YOUR SOLIN GENERATED RECIPE
Pesto Chicken Pasta with Sun-Dried Tomatoes
Sautéed chicken breast tossed with whole wheat penne and a vibrant basil pesto, featuring sun-dried tomatoes for a concentrated burst of savory flavor.
INGREDIENTS
4 oz chicken breast
1.25 oz whole wheat penne pasta
1 tbsp basil pesto
1 tbsp sun-dried tomatoes
1 cup baby spinach
1 tsp extra virgin olive oil
0.25 tsp sea salt
0.25 tsp black pepper
1 tbsp grated parmesan cheese
PREPARATION
Bring a pot of salted water to a boil and cook the whole wheat penne according to package directions until al dente.

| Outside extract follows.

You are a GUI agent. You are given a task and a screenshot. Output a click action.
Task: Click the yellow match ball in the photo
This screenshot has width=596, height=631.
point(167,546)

While the pasta cooks, season the chicken breast pieces with sea salt and black pepper.
Heat the extra virgin olive oil in a large skillet over medium-high heat and sear the chicken until golden brown and cooked through.
Lower the heat to medium and stir in the sun-dried tomatoes and baby spinach, cooking until the spinach is just wilted.
Drain the pasta, reserving a splash of pasta water, and add the pasta to the skillet with the chicken and vegetables.
Stir in the basil pesto and the reserved pasta water, tossing everything together until well coated.
Serve immediately topped with a sprinkle of grated parmesan cheese.